*EXERCISE PROMPT*
Convert the entries below into a two-column CSV with the headers "instruction" and "target," one row per entry containing its text and its answer. Put each value in a double-quoted field with line breaks replaced by spaces, and leave out the pictures.

::::

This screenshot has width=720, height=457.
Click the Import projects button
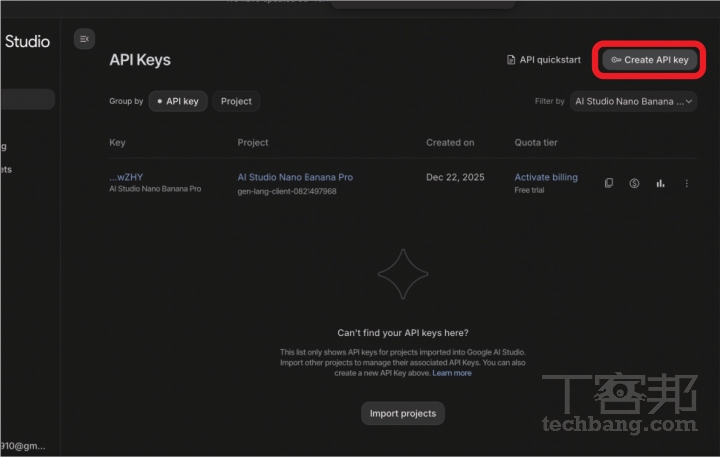[x=402, y=413]
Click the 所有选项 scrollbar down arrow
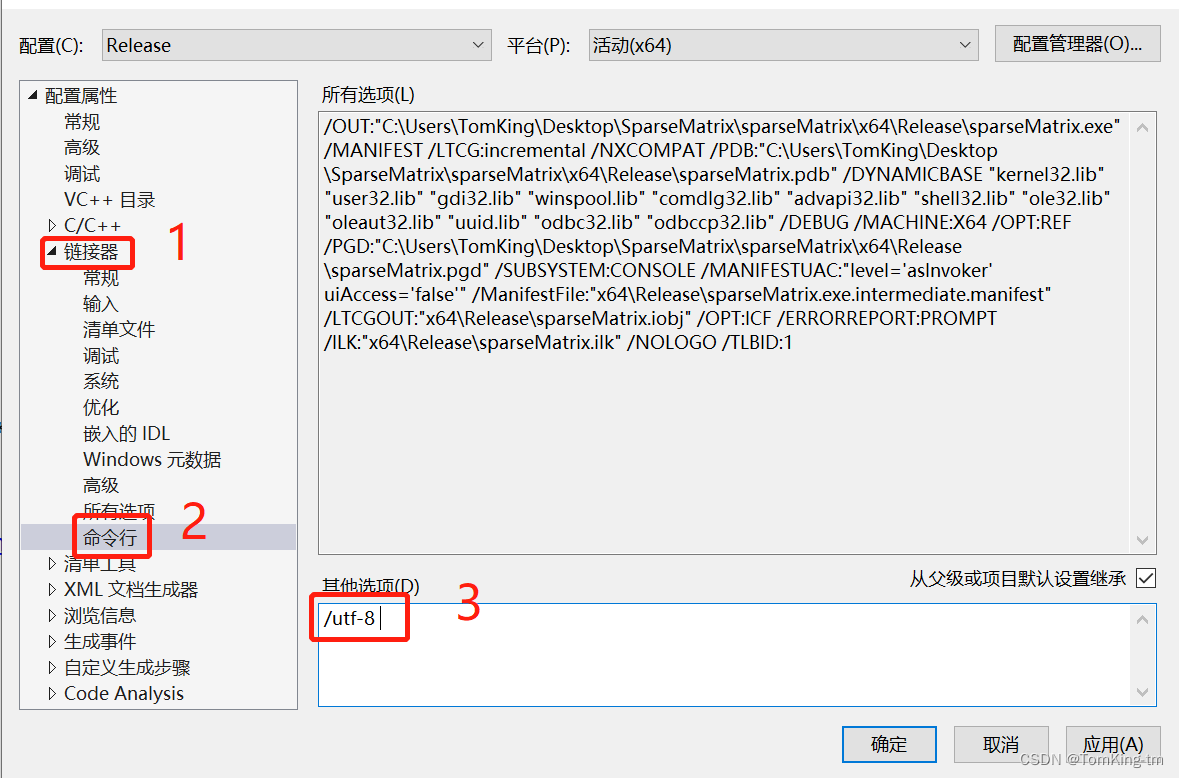 click(x=1142, y=540)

::::

*EXERCISE RESULT*
instruction,target
"This screenshot has width=720, height=457. Click the Import projects button","[x=402, y=413]"
"Click the 所有选项 scrollbar down arrow","click(x=1142, y=540)"